List every line in this data where the string "computer" occurs.

> [ENTRIES SUPPLIED]
┄┄┄┄┄┄┄┄┄┄┄┄┄┄┄┄┄┄┄┄

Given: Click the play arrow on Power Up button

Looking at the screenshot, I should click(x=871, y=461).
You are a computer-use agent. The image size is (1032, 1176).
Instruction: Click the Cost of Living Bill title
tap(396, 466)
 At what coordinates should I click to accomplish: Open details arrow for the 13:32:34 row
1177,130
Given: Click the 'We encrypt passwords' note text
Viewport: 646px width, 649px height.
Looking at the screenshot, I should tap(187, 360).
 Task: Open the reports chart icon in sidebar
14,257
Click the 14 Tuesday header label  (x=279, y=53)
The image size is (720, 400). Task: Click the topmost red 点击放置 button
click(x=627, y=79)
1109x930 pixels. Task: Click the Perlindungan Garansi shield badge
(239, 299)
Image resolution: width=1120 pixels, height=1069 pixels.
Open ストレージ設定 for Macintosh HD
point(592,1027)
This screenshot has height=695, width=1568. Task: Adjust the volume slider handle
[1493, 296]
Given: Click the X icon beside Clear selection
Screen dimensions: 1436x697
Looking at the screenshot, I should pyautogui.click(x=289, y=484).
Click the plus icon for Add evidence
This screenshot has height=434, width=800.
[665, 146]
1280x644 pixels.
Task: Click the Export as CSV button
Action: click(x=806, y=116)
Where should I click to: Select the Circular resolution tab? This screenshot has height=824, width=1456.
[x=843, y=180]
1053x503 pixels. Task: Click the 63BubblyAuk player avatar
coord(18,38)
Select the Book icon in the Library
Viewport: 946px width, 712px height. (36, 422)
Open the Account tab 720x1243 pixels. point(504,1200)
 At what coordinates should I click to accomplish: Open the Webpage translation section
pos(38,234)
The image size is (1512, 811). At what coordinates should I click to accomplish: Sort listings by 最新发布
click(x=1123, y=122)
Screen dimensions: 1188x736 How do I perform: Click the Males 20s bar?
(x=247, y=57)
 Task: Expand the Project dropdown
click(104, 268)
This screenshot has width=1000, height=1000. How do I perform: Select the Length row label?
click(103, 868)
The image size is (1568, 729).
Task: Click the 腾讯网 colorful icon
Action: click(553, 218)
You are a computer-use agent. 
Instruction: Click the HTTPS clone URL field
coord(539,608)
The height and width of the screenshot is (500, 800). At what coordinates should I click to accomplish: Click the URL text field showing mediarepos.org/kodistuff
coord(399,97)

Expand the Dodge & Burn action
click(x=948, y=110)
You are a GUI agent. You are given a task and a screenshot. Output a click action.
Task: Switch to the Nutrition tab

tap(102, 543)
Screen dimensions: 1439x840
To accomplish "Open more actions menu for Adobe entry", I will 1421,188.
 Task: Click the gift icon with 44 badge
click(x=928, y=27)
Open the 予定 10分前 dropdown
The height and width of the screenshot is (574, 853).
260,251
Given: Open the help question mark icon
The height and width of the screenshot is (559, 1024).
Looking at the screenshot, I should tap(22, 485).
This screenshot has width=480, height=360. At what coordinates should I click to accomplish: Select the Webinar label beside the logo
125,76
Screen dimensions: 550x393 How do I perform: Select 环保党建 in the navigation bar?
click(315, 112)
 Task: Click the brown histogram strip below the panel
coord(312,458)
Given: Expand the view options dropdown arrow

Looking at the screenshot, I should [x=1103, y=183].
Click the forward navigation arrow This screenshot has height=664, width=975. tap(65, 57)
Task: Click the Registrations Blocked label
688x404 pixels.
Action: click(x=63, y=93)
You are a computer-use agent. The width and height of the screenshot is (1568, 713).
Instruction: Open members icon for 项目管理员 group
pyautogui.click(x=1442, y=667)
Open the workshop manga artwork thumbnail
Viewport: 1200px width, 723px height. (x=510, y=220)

┄┄┄┄┄┄┄┄┄┄┄┄┄┄┄┄┄┄┄┄

> [WRITTEN RESPONSE]
You are a computer-use agent. The image size is (1032, 1176).
You are a computer-use agent. 
You are a computer-use agent. The width and height of the screenshot is (1568, 713).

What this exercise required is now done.